• Task details:
Return the lines below in which the string "button" occurs.

(Stored items)

......

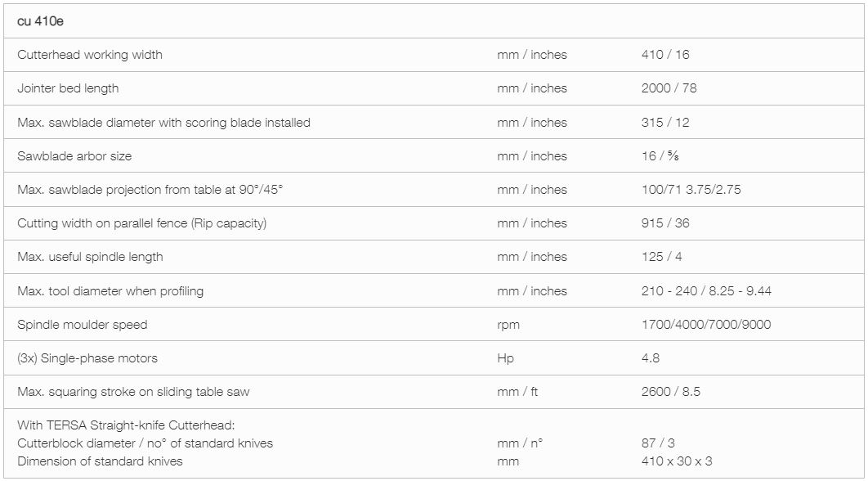The image size is (868, 481).
Task: Select the Jointer bed length label
Action: pos(68,88)
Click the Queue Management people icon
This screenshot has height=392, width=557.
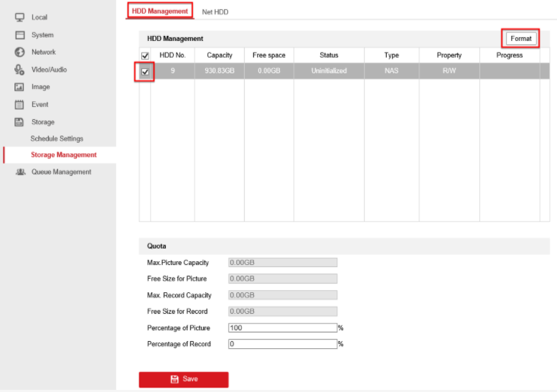tap(20, 172)
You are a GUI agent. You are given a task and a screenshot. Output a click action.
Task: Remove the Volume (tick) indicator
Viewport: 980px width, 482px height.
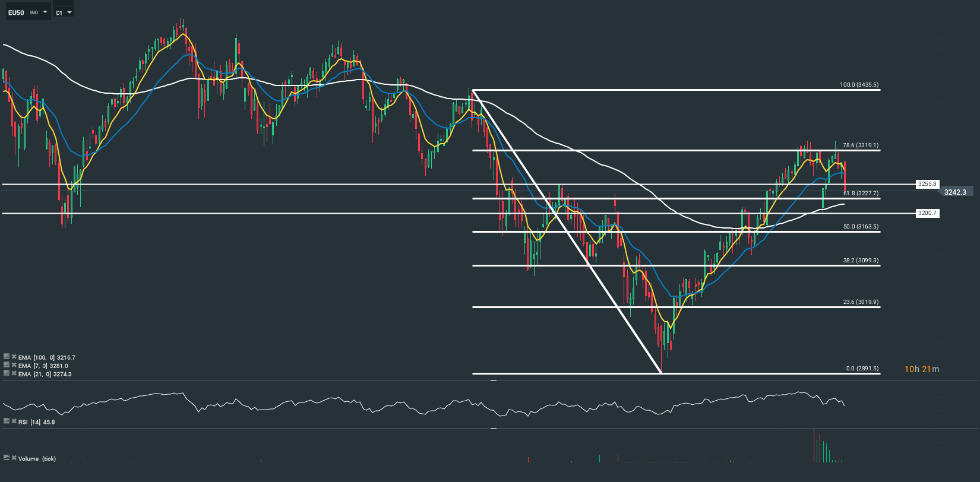coord(14,458)
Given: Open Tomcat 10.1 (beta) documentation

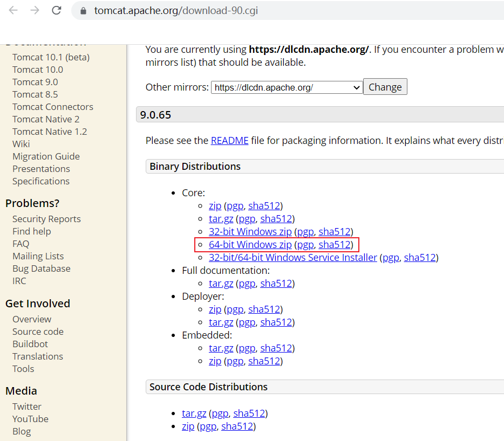Looking at the screenshot, I should pos(51,57).
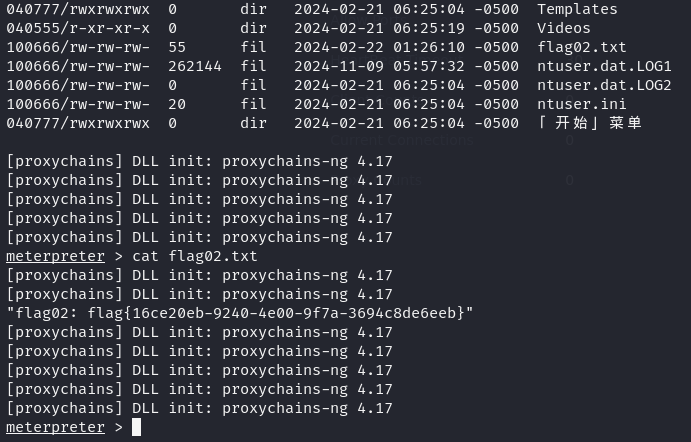Image resolution: width=691 pixels, height=442 pixels.
Task: Click the 040555/r-xr-xr-x permissions entry
Action: click(x=78, y=28)
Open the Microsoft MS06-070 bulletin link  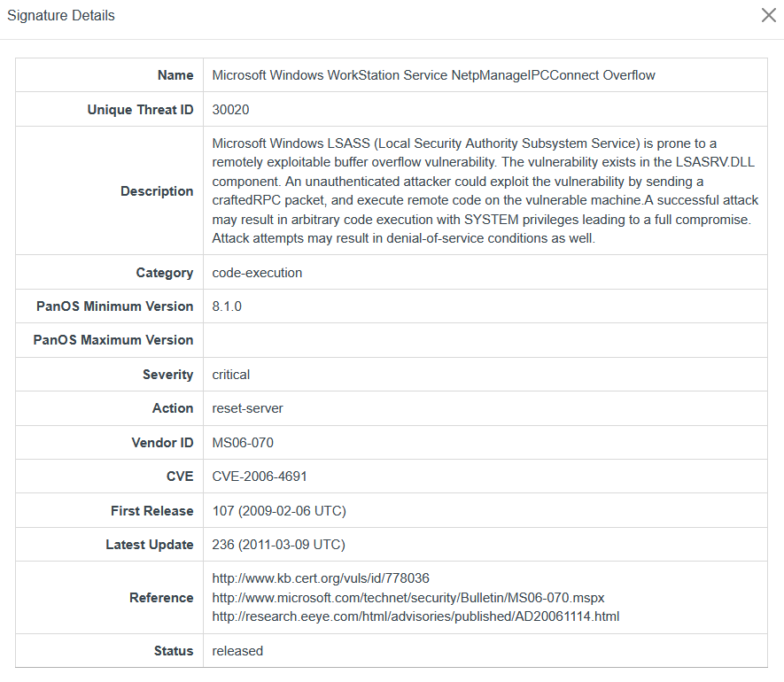[408, 598]
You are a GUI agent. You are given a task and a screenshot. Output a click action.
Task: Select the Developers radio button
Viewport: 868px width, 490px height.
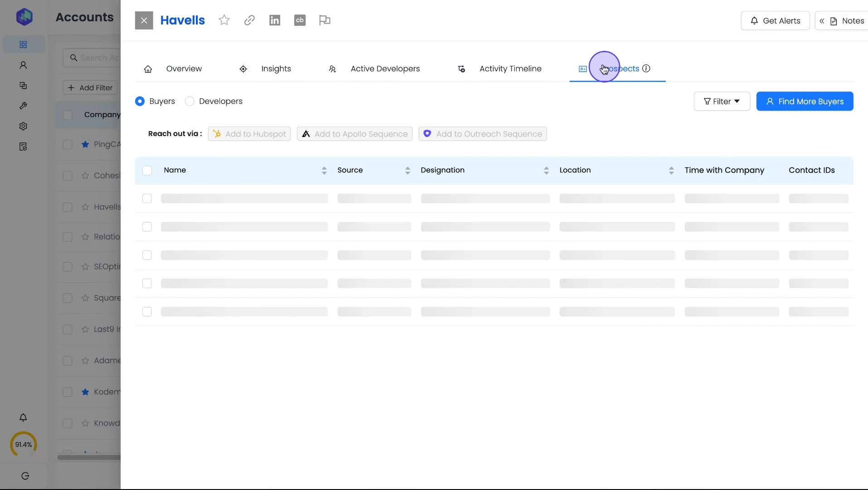point(190,101)
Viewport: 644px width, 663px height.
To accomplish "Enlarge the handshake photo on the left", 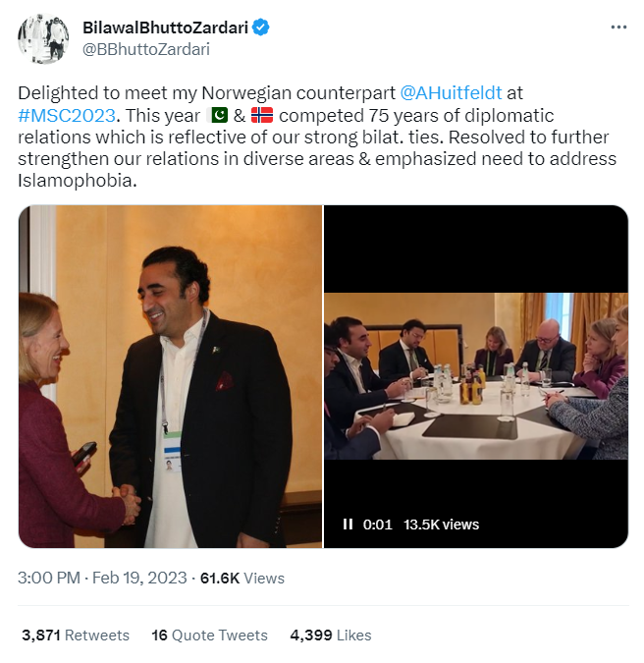I will pyautogui.click(x=170, y=375).
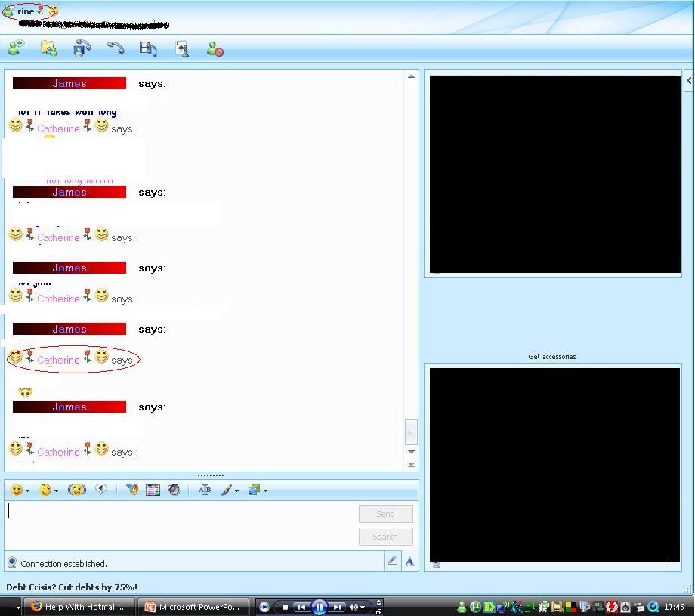Change the font with the AB icon
Viewport: 695px width, 616px height.
coord(204,490)
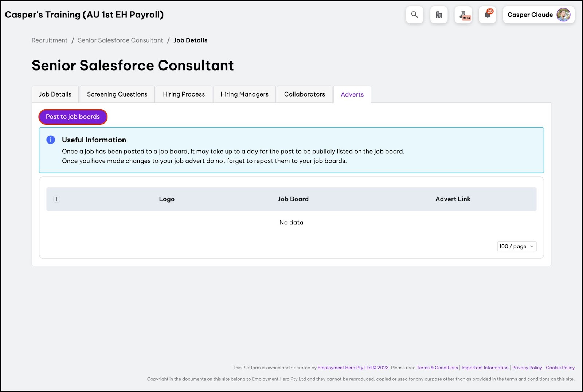Expand rows using plus icon in table header
Screen dimensions: 583x392
click(x=56, y=199)
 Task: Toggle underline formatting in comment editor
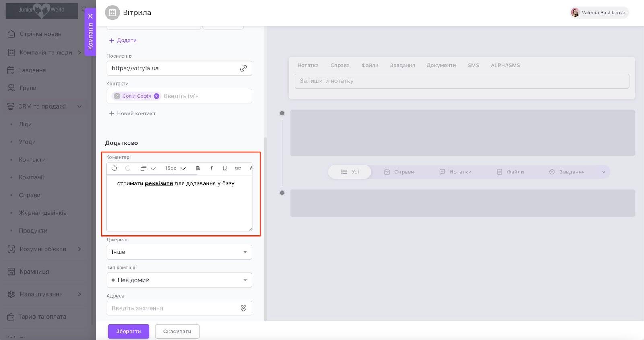point(225,168)
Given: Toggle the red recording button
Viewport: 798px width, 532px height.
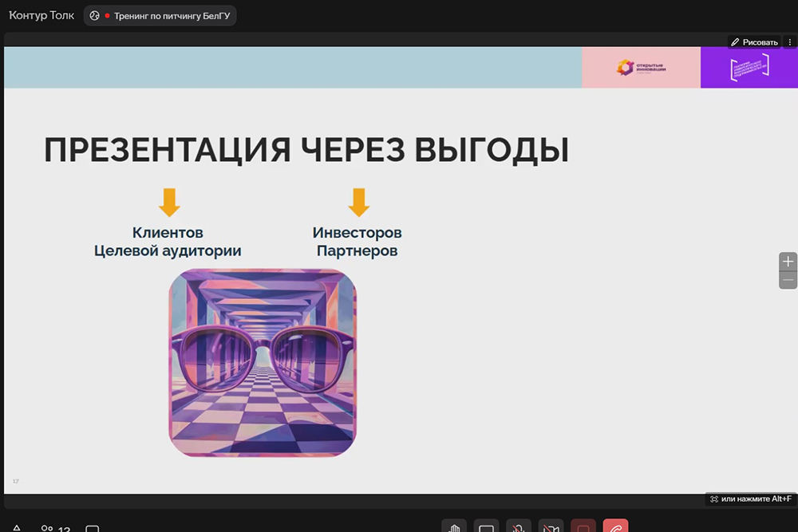Looking at the screenshot, I should click(583, 527).
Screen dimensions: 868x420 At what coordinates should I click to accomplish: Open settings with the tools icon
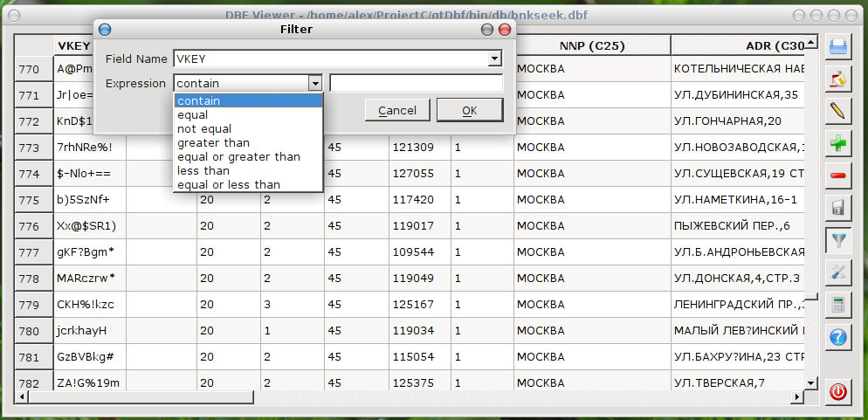[838, 272]
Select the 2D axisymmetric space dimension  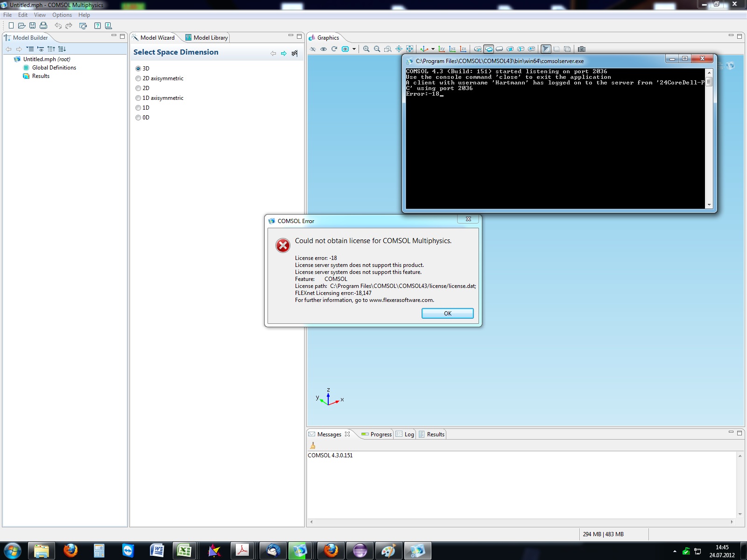point(138,78)
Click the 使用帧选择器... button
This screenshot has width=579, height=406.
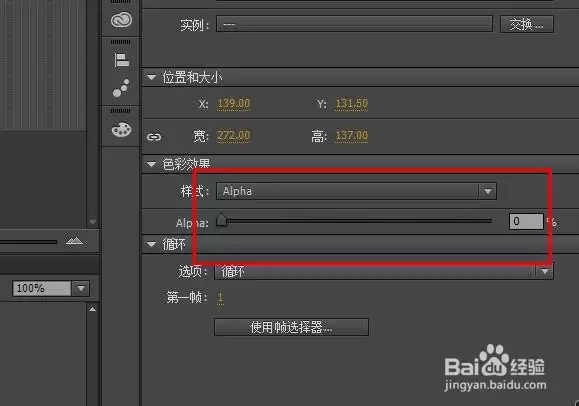click(x=291, y=327)
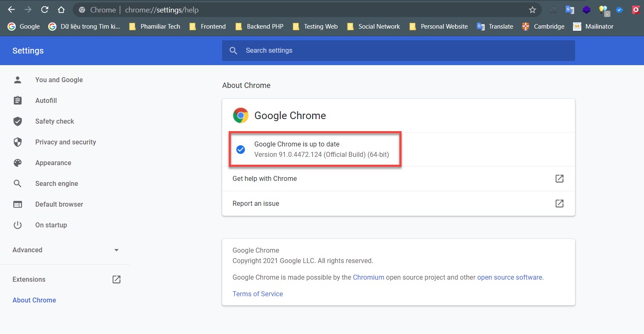Screen dimensions: 644x334
Task: Click the Extensions external link icon
Action: (117, 279)
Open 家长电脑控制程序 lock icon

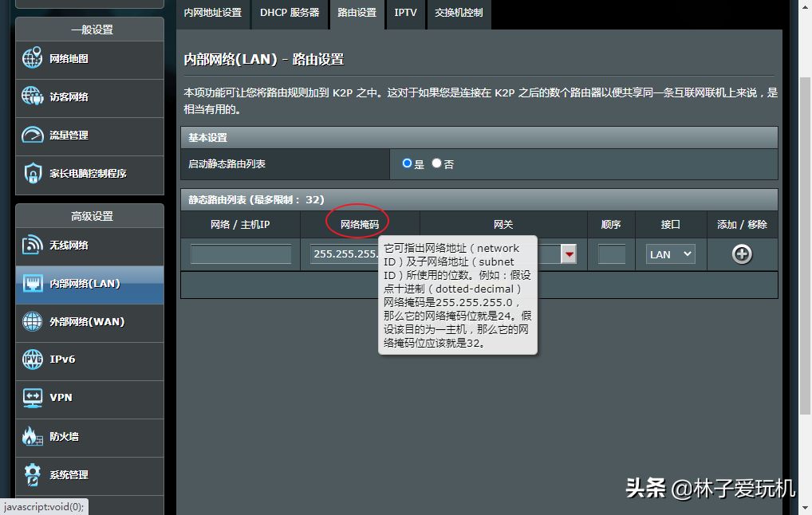pos(33,173)
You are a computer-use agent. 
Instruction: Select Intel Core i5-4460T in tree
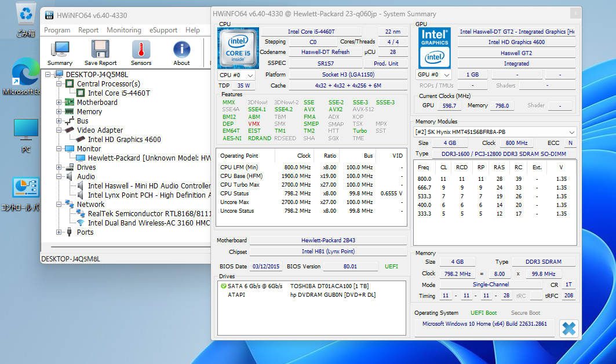pos(119,93)
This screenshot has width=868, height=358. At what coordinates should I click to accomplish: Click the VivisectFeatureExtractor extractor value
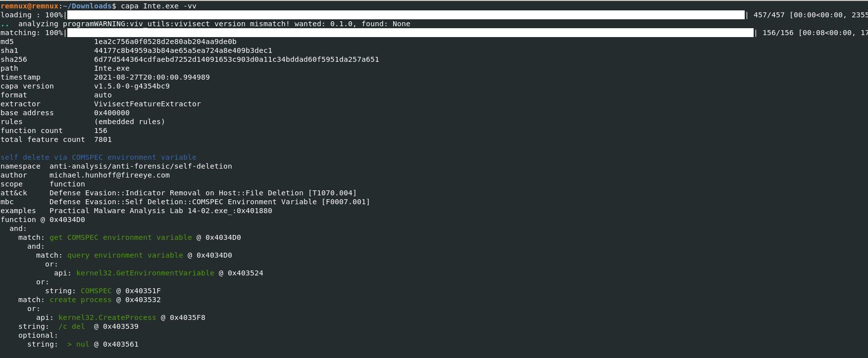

......

• The completed task:
Task: Select the Developers radio button
Given: Toggle the red recording button
Click the 使用帧选择器... button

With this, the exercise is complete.